Wingert der Domkirche zu Metz geschenkt
Der Burgberg ist Teil der historischen Weinlage „Neefer Frauenberg“, die zum früheren Kloster Stuben gehörte. Es war der vom Jahr 623 an regierende Frankenkönig Dagobert I., der den Weinberg unterhalb des Eulenköpfchens der Domkirche zu Metz in Frankreich schenkte. Ihren Messwein sollte sie aus der Toplage beziehen. „Hier existierte schon zu römischer Zeit eine Villa rustica“, hält Heimatforscher Blümling fest. Später nutzten die Franken Teile dieses Gebäudes weiter, nannten es „Borg“, weshalb die Weinlage noch immer Burgberg heißt.
Den heutigen Aussichtspunkt Burgberg ziert eine erläuternde Tafel, die Dieter Zentgraf gestiftet hat. Dort soll am Samstag, 1. Juli, um 14 Uhr der neue Neefer Burgbergsteig eingeweiht werden. „Es handelt sich um einen alten Weinbergspfad“, erläutert Irmgard Spreier, Naturerlebnisbegleiterin sowie Kultur- und Weinbotschafterin.

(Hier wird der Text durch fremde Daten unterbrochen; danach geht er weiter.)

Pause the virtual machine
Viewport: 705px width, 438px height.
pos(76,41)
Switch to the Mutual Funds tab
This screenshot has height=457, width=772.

Der Pfad ist zwar nur rund 250 Meter lang und zweigt etwas unterhalb der Petersbergkapelle in Richtung Aussichtspunkt Burgberg ab – die Hangkante über der Mosel entlang.
Mauerfalken in steilen Wänden der Neefer Lay zu Hause
Doch in puncto Artenvielfalt und Erlebnischarakter hat es dieses kurze, alte „Wingertspeedchen“ in sich. Eidechsen und seltene Falter fühlen sich dort pudelwohl, in den steil abfallenden Felsen der Neefer Lay unterhalb des Pfades nistet der vom Aussterben bedrohte Mauerfalke. „Im vergangenen Jahr ist hier der letzte Weinberg brach gestellt worden“, sagt Spreier.
Doch zu Anfang des vergangenen Jahres keimte in der Projektgruppe „Freunde des Neefer Burgbergs“ eine Idee auf: Den Winzerpfad und mit ihm den Neefer Burgberg könnte man auf andere Weise nutzen und wiederbeleben: als Wandersteig und Zusatzschleife des Leuchtpunktwanderwegs. Schließlich war der Neefer Petersberg anno 2019 von der Initiative „Lebendige Moselweinberge“ zum sogenannten Leuchtpunkt der Artenvielfalt gekürt worden. Spreier: „Nach und nach soll der Burgberg als Platz der großen Neefer Weinbaugeschichte aufgewertet werden.“
In der Projektgruppe fanden sich unter anderen Winzer zusammen, die die Steillagen des Burgbergs bis zuletzt bewirtschaft hatten. Neefs Ortsbürgermeister Harald Franzen und die Gemeinde standen ebenfalls von Beginn an hinter der Steigidee und der weiteren Aufwertung des Aussichtspunkts zu einer Art Natur- und Kulturdenkmal für 1400 Jahre kontinuierlichen Weinbaus in Neef. Die Gemeinde übernahm die Beschilderung des Steigs, um die Gestaltung der Infotafeln selbst kümmerte sich Irmgard Spreier in Zusammenarbeit mit dem DLR Mosel und der Initiative „Lebendige Moselweinberge“.
Allerdings soll der Burgbergsteig am kommenden Samstag eher Neben- denn Hauptdarsteller sein. „Es geht in erster Linie um 1400 Jahre Weinbau in Neef“, hebt Spreier hervor. Und um Franz Josef Blümlings akribische historische Nachforschungen, für die er unter anderem in Frankreich und im Erzgebirge recherchiert hat.
Neefs Vergangenheit ist etwas Besonderes
Auf 160 Seiten hat er die Ergebnisse seiner Nachforschungen in Buchform festgehalten: „1400 Jahre kontinuierlicher Weinbau in Neef. 623 – 2023“ enthält eine Menge Geschichte und Geschichten über die kleine Weinbaugemeinde, die sich als „Tor zur Calmont Region“ bezeichnet. „Ich habe jetzt 170 Bücher verkauft, 25 habe ich noch“, sagt Blümling. Selbst wenn er alle Exemplare verkaufe, bleibe es finanziell unterm Strich ein Minusgeschäft für ihn, den passionierten Heimatforscher.
Dem 85-Jährigen geht es eben nicht um Geld, sondern um seine Heimat. Neef „hat eine solche bemerkenswerte Historie wie kaum ein anderer Ort im hiesigen Umfeld“, konstatiert Blümling auch in einer Rede, die er am Samstag halten wird. „Und dies habe ich unter Beweis gestellt.“ Das ist für den Neefer Bub bedeutsamer als alles Geld der Welt. Warum? Die Gäste der Feierstunde am Samstag werden es sehen, erleben und – ganz wichtig – in ihren Weingläsern schmecken.